Regardless of who is right or wrong, Joe is an entertainer - something he has stated many times in his videos - and is representing nobody but himself. How he acts on Twitter is really up to himself. He didn't react to it particularly well, but it's only his own reputation at stake.

This is not a valid defense.

If Joe is performing the duties of a journalist, which he is, he has the obligations of a journalist.
 

wildfire

Banned
I didn't work for IGN years ago. I can't speak for any decisions made then. I can only address how we think about things now. As for audience, IGN had its highest traffic period of all time last fall, during which we operated under a 100-point scale. Is it because of that?

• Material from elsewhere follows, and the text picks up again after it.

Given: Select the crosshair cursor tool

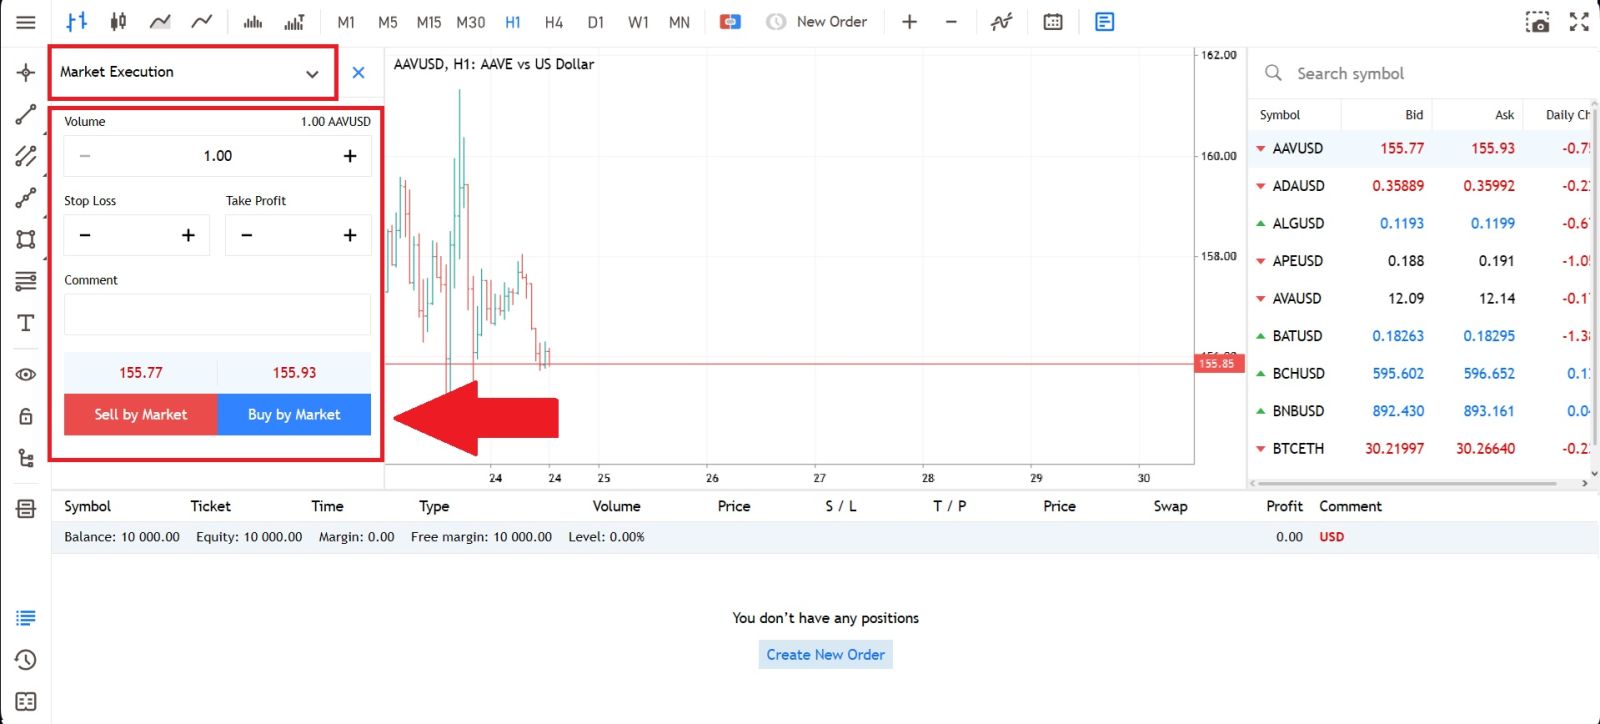Looking at the screenshot, I should coord(25,72).
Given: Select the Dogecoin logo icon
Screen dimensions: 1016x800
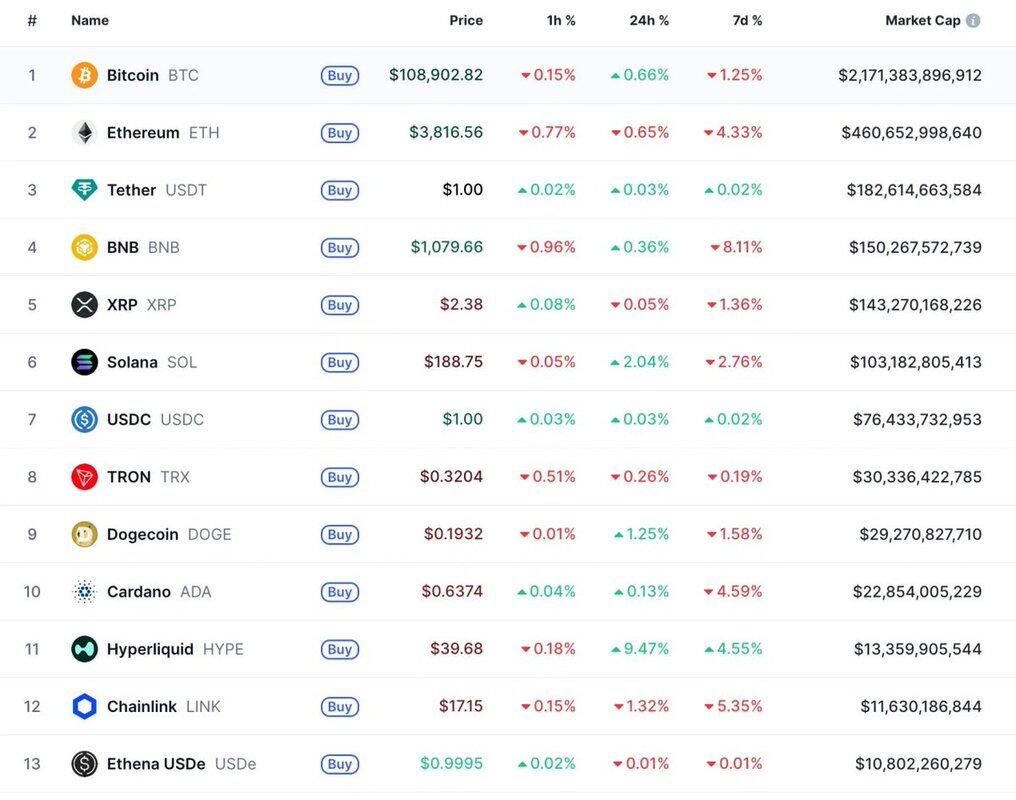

No.

But it does mean we have to balance criticism we receive on places like NeoGAF about our review structure against people's actual actions, which had them visiting us more now than any time in IGN's 15-year history.

You shouldn't assume your audience following you because of your decimal system. It is entirely possible they are following you in spite of it. Without polling you can't know for sure.

With polling you can find out what things (if any) that even annoy your customers can be done away with to make them happy and at the same time attract new people.
 

SegaShack

Member
Angry Joe comes across as someone who feels like who was wronged as a child and that the world owes him. The other guy shouldn't have continued the argument though and just ended things early on. They both come across as idiots to me. I definitely would have no need to constantly defend myself against someone who is going crazy over nothing.
 

Billen

Banned
CFKR8no.png


lol. The review scale is so fucked.

The original point of the discussion set aside, this is easily one of the most absurd things I have ever read related to gaming news/reviews.
 
Joe is right to call out IGN on that ridiculous preview, but in the context of the video it does look like the "believe the hype" quote is pulled from the review. Dan being the Reviews Editor, I suppose he took offense to the implication that he'd let through such silly pullquote-bait?

Considering IGN is on screen as Joe starts laying out the "overlooking glaring omissions" critique, I can see how it could be interpreted as being levied against IGN's review. Which would be wrongful as the review does criticize the campaign and particularly the lack of private matches.

The score stuff is just petty semantics.

I definitely think Dan could've handled his grievances in a more professional manner. A petulant twitter feud is rarely the way to go.
Joe could've handled himself better as well for that matter.
their 9.8/10 review score
Ha!
 

meanspartan

Member
I learned, quite some time ago, to never trust myself with impressions or previews. Turns out, my initial impressions of a game are almost always super positive, and the nuance comes out a few weeks after I've played the game.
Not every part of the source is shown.